* **TASK SET**:
1 > In the JPPF forum thread, how many cores does the poster's node network currently have?
2 > Return the passage of the JPPF forum thread from "The problem is" up to and including "running or planned.".

-------- SOURCE TEXT --------

JPPF, java, parallel computing, distributed computing, grid computing, parallel, distributed, cluster, grid, cloud, open source, android, .net
JPPF

The open source
grid computing
solution

 Home   About   Features   Download   Documentation   On Github   Forums 
December 06, 2021, 04:34:34 PM *
Welcome,
Please login or register.

Login with username, password and session length
Advanced search  
News: New users, please read this message. Thank you!
  Home Help Search Login Register  
Pages: [1]   Go Down

Author Topic: Is there a way to change the SLA of a job that was submited to the JPPF server?  (Read 1286 times)

boris.klug

  • JPPF Master
  • ***
  • Posts: 41

Hello,

my question is already in the subject: Is there a way to change the SLA of a job that was submited to the JPPF server?


Maybe I should tell you why I want to do this:

We have a quite big (from our perspective!) jppf node network with 80 cores and we will double the cores in the next days.

Today we have one jppf server. If two or more people want to use the jppf network, they can specify the nodes where the calculation will take place, so the first program can use the first 50% of the nodes, the second the other 50%. Thats OK.

The problem is that dividing the jppf network this way is static, not dynamic. If the one program quits, the remaining program will only use 50% of the nodes. Also you have to coordinate a lot.

So my idea is to write a kind of control program for the jppf server: All jobs should be added/scheduled to the jppf server whichout any knowledge if there is another program running or planned.

The jobs should be in suspended mode. The control program monitors the jppf server so it knows how many jobs are running and how many jobs are waiting. Than the control program configures the jobs and the network in a way that always 100% of the nodes are used and that all programs use the same amount of nodes.

-------- DATASET EXTRACT --------

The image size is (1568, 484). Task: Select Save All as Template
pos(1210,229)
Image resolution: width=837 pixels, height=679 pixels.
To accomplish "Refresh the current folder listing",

--------

* **COMPLETE ANSWERS**:
1 > 80 cores.

2 >
The problem is that dividing the jppf network this way is static, not dynamic. If the one program quits, the remaining program will only use 50% of the nodes. Also you have to coordinate a lot.

So my idea is to write a kind of control program for the jppf server: All jobs should be added/scheduled to the jppf server whichout any knowledge if there is another program running or planned.